Land For Good has announced that it has been awarded $641,000 grant to help beginning farmers who seek land in New England or who want to improve their tenure situation. The Land Access Project expands LFG’s ongoing work to help New England beginning farmers successfully access land to start or grow their farms. The project will also benefit established farmers seeking to plan a farm transfer or find a successor.
The grant comes from the U.S. Department of Agriculture (USDA) through the Beginning Farmer and Rancher Development Program which is administered by USDA’s National Institute of Food and Agriculture (NIFA). USDA awarded more than $17 million in grants to organizations nationwide that will provide training and education for beginning farmers and ranchers. (USDA)
This second three-year phase of LFG’s Land Access Project brings together over 40 collaborating organizations, agencies and individual experts to continue regional collaboration on farmland access, transfer and tenure. The project takes a comprehensive, systems approach to improve programs and policies around land access and transfer in each New England state. Project teams and partners will work with established and transitioning farmers, landowners, conservation organizations, service providers, communities and policymakers.

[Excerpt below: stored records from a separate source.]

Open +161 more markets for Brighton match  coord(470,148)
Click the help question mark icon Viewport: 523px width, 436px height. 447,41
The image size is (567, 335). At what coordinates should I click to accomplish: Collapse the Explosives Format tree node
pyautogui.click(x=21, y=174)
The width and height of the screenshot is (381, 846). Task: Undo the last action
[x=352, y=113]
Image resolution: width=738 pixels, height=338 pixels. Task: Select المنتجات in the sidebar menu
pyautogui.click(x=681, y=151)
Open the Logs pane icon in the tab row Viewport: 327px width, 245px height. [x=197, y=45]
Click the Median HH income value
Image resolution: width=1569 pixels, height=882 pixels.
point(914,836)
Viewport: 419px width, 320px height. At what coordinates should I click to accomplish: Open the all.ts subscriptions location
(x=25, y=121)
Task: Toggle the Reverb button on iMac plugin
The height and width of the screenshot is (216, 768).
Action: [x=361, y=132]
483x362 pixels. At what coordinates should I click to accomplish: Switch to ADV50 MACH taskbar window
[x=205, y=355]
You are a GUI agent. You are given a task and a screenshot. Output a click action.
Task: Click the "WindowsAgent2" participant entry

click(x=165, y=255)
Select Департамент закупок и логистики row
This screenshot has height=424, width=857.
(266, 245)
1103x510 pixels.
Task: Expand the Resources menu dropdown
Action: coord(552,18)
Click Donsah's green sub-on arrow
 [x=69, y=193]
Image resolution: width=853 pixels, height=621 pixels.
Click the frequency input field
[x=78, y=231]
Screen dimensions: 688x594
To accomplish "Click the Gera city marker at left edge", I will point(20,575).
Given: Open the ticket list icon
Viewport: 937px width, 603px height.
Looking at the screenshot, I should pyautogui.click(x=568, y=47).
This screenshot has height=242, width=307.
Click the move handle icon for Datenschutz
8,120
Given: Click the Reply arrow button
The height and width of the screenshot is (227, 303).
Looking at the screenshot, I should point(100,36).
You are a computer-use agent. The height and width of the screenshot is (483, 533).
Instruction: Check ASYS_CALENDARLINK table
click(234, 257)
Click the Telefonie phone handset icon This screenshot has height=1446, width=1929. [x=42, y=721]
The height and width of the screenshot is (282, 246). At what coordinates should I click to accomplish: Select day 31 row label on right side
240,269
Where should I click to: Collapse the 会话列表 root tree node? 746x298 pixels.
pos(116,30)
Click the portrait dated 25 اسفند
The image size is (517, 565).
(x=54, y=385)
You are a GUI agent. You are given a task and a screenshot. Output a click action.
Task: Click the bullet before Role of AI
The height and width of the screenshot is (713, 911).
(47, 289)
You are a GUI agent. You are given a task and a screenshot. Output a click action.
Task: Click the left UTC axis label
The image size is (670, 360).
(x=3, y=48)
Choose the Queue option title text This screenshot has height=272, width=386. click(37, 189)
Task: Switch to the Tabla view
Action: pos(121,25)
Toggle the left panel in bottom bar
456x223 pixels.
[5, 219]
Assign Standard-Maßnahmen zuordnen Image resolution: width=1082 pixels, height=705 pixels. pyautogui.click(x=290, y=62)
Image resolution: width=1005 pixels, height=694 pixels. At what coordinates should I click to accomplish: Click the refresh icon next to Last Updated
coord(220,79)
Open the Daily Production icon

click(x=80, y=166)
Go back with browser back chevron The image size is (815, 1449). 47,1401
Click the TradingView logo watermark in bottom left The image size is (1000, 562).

In Connecticut, nearly one-third of the farms and farmland are owned and managed by farmers at or beyond retirement age, 65 years and older, and that number is growing with 56% of Connecticut’s principal farm operators aged 45 to 64 who will be facing their own succession challenges in the next couple decades. Many aging farmers are without an identified successor. Less than 10% of Connecticut farmland is owned or leased by next-generation farmers. (US Census of Agriculture) What these farmers do with their land and other farm assets as they exit farming will shape Connecticut’s agricultural landscape for generations to come. The Land Access Project will help farmers access land to start or grow their farms and to support established farmers to transfer their farms to next-generation farmers.
“It is exciting for us and for the state of Connecticut,” says Rachel Murray, farmer (Roxbury) and CT Field Agent of Land For Good. “It opens the door to the possibility of working with more farm seekers to get them onto secure farmland, working with private landowners and conservation groups like Land Trusts to make this land available for farmers looking to start or expand their farm business,” explains Murray. “We’ll also be increasing awareness and education in Connecticut about the importance of affordable and accessible farmland for the local economy, food system, and overall sustainable future for the state.”
Accessing farmland is a challenge for all farmers, but it is particularly daunting for beginning farmers who mostly come from non-farming backgrounds and lack access to capital. At the same time, an aging farmer population – many of whom lack identified successors – face the challenge of passing on their farms to the next generation. Acquiring land and passing it on are two sides of the same farmland access “coin.”
“Our long term goals of this project,” says Jim Hafner, Executive Director of Land For Good, “are to give beginning farmers more knowledge and skills to access land and improve land tenure. Beginning farmers will connect with established farmers, as well as landowners, so farms will be more effectively transferred. We’ll also be looking at land access innovations to create stronger programs to assist farmers to access land in New England and nationally.”